GSA Annual Meeting in Indianapolis, Indiana, USA - 2018

Paper No. 148-7
Presentation Time: 9:55 AM

WHEN AVOIDANCE IS NOT AN OPTION: LESSONS FROM MONITORING THE OSO LANDSLIDE DURING RECOVERY OPERATIONS


REID, Mark E., U.S. Geological Survey, Volcano Science Center, Menlo Park, CA 94025, GODT, Jonathan W., U.S. Geological Survey, Geologic Hazards Science Center, 1711 Illinois Street, Golden, CO 80401, LAHUSEN, Richard G., U.S. Geological Survey, 1300 SE Cardinal Court, Bldg. 10, Suite 100, Vancouver, WA 98683, SLAUGHTER, Stephen L., Washington State Department of Natural Resources, Washington Geological Survey, 1111 Washington Street SE, PO Box 47007, Olympia, WA 98504-7007 and BADGER, Thomas C., Washington State Department of Transportation, 1802 Pine Ave NE, Olympia, WA 98506-4622

On a sunny morning in March 2014, the Oso (SR 530) landslide suddenly collapsed and swept away a neighborhood located on the adjacent flat alluvial floor, dammed the North Fork Stillaguamish River, and buried WA State Route 530 in a debris avalanche and debris flow. Although some survivors were initially rescued, 43 people perished. After a major landslide, expert advice often calls for avoiding the site until ground conditions, groundwater pressures, and weather conditions stabilize. For five weeks following the Oso slide, avoidance was not an option. Here, up to 600 workers, equipped with hand tools and heavy excavation machinery, toiled beneath the slide scar in a search, rescue, and recovery operation. To help detect additional massive sliding that might threaten on-going operations, multiple government agencies (including Snohomish County, WA State Dept. of Natural Resources, WA Dept. of Transportation, and the USGS) implemented a multi-faceted near-real time monitoring system, augmented by periodic surveys. During working hours, numerous geologists and engineers helped monitor and interpret data from this system. In addition to daily landslide-monitoring discussions, we developed clear and simple protocols for providing activity updates to the incident management team and for issuing warnings.

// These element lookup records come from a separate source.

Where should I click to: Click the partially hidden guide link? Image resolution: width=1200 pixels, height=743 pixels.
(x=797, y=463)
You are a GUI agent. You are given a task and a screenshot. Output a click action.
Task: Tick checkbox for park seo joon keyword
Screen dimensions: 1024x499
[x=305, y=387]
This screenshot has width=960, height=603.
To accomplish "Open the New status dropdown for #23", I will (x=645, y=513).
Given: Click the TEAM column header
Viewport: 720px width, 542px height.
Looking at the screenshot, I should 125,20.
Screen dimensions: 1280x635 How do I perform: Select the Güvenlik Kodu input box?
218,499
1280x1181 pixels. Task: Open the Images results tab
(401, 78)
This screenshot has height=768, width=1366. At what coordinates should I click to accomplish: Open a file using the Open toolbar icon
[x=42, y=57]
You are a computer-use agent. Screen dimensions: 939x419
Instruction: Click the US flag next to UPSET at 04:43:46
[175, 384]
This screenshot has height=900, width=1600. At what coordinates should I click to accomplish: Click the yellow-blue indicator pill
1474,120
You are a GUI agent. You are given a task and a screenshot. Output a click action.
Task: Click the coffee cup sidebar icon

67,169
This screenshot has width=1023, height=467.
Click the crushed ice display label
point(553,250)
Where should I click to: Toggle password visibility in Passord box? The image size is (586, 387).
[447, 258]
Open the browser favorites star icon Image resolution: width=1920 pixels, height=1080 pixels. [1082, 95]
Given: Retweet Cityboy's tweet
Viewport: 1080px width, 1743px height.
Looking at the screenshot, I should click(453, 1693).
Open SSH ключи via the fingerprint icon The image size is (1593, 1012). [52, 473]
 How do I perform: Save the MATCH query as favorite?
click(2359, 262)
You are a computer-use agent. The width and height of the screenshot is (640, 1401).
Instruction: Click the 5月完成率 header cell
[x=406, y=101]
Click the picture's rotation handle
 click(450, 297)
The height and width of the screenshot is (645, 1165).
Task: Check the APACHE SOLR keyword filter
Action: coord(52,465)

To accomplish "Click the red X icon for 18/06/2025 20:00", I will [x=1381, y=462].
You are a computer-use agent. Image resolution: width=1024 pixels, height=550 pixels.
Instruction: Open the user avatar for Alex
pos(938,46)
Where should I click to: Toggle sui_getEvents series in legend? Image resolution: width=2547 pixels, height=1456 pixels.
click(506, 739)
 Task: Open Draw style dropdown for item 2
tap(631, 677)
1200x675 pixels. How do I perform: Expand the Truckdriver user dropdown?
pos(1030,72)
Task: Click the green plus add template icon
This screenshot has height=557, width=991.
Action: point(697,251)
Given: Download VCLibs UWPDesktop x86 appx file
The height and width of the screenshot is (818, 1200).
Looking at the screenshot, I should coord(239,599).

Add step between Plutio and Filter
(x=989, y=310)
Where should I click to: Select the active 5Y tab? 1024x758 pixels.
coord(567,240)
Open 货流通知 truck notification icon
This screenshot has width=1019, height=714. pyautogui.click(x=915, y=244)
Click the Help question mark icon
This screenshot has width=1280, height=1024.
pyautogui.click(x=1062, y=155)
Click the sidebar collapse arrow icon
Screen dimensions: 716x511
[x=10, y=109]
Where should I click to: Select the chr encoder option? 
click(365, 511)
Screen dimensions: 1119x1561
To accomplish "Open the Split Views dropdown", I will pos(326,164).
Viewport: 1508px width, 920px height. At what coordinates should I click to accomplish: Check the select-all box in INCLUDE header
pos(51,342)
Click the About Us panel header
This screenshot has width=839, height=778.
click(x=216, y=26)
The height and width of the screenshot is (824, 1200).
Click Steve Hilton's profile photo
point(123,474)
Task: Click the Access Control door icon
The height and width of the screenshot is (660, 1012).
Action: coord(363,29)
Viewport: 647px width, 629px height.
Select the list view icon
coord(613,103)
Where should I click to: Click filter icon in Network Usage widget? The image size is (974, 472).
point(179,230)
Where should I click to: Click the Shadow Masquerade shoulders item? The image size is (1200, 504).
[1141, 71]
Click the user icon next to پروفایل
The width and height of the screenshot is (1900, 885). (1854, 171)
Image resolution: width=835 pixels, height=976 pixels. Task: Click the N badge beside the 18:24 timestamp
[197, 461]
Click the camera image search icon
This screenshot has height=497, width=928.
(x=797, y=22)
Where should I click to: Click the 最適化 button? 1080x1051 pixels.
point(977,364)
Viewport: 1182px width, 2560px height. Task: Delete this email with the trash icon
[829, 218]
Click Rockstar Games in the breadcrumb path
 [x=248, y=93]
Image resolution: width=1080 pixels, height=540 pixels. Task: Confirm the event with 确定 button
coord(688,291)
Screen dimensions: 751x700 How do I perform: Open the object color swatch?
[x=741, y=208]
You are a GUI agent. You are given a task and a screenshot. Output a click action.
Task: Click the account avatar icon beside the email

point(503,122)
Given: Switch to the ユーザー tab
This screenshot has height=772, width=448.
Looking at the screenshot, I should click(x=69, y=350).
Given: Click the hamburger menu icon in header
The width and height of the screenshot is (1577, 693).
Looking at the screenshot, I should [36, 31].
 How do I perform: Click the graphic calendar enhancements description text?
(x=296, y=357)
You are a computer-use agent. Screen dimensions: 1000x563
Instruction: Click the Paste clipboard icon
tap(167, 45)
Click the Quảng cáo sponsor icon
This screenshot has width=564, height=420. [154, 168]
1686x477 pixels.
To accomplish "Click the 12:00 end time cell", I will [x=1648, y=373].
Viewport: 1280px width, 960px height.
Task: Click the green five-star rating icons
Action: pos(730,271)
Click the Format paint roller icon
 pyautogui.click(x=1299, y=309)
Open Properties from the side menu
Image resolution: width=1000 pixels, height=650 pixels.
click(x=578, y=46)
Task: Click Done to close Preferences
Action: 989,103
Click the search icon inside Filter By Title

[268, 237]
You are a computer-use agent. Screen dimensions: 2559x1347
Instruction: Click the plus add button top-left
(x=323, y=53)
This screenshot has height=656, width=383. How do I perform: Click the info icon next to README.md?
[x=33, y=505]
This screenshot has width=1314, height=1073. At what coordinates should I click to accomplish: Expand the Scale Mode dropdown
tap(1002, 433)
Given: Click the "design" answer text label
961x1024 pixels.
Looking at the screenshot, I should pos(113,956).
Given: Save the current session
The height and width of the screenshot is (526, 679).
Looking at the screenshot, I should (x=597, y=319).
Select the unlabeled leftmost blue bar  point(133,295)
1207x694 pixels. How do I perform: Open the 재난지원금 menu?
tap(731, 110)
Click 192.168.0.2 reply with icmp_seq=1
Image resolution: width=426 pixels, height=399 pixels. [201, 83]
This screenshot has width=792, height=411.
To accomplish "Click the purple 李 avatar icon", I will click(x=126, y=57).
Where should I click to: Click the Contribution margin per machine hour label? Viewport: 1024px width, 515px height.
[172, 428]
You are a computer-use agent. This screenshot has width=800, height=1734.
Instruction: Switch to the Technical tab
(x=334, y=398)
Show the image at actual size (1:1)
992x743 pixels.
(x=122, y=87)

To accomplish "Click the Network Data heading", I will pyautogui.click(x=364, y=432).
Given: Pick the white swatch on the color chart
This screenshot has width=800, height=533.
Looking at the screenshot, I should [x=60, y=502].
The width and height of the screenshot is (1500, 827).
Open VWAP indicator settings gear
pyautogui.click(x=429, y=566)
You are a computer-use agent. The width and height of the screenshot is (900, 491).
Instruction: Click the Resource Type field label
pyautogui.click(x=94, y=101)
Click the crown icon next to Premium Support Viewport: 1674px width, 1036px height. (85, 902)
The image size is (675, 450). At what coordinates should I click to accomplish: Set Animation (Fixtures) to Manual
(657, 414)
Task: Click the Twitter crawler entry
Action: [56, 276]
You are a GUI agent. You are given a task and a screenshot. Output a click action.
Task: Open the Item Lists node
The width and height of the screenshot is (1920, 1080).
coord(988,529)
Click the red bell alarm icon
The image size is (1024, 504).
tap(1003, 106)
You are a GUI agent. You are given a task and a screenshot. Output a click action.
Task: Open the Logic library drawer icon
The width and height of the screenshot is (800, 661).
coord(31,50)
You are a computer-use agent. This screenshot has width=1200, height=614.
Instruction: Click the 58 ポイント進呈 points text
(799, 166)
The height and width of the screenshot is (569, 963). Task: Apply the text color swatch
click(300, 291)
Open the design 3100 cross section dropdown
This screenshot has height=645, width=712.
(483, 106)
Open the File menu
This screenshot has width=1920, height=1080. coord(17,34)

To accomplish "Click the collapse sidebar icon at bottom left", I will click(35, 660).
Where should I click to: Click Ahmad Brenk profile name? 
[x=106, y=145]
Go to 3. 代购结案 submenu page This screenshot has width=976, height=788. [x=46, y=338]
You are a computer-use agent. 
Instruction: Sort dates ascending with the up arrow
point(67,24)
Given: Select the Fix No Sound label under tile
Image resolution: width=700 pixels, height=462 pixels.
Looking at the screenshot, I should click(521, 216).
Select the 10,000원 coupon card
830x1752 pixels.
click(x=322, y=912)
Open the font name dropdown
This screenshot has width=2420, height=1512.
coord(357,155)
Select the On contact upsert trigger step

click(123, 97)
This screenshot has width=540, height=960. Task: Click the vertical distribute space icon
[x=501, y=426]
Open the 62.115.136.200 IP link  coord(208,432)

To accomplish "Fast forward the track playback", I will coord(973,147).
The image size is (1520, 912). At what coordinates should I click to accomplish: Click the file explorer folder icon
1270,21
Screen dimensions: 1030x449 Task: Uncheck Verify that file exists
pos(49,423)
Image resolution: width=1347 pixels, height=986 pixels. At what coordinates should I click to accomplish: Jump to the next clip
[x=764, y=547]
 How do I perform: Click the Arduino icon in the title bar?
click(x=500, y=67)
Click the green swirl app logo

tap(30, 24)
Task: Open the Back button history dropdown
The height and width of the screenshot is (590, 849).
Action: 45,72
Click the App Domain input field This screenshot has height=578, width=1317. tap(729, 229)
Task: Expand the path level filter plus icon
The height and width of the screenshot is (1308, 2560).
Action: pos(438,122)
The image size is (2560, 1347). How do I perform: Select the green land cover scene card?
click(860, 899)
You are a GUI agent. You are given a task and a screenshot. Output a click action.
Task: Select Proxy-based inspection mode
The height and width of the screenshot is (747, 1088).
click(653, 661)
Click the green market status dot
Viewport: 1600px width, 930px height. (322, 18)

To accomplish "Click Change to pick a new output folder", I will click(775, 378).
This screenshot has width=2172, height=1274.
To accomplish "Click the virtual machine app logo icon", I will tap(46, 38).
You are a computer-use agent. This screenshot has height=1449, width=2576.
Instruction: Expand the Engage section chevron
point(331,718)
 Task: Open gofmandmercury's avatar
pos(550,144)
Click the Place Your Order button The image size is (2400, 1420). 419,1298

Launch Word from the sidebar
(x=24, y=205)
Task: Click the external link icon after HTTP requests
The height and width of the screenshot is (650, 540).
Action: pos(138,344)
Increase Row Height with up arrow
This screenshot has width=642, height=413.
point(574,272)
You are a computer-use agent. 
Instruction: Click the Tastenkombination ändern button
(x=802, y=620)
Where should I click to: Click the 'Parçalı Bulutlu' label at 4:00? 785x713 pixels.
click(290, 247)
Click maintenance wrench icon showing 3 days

Monitoring focused on detecting movement or acceleration of ground upslope and adjacent to the slide scar. Near-real time components included upslope extensometers and precipitation gauges, as well as spider units deployed by helicopter. Spider units contained onboard high-precision GPS receivers, seismometers, and radio telemetry equipment. These data were uploaded to a web-based dashboard for easy viewing. Additional periodic surveys focused on upslope stake lines and survey reflectors at the slide margin, as well as change detection from repeat aerial orthophotographs and lidar, from terrestrial laser scans, and from ground reconnaissance. Lessons learned include the need for: rapid deployment of instrumentation and telemetry, redundant sensors (both type and location), clear lines of communication, and staff familiarity with all data and its interpretation. Although no major additional slope failure occurred during the monitoring period, these lessons are applicable to other landslide crises.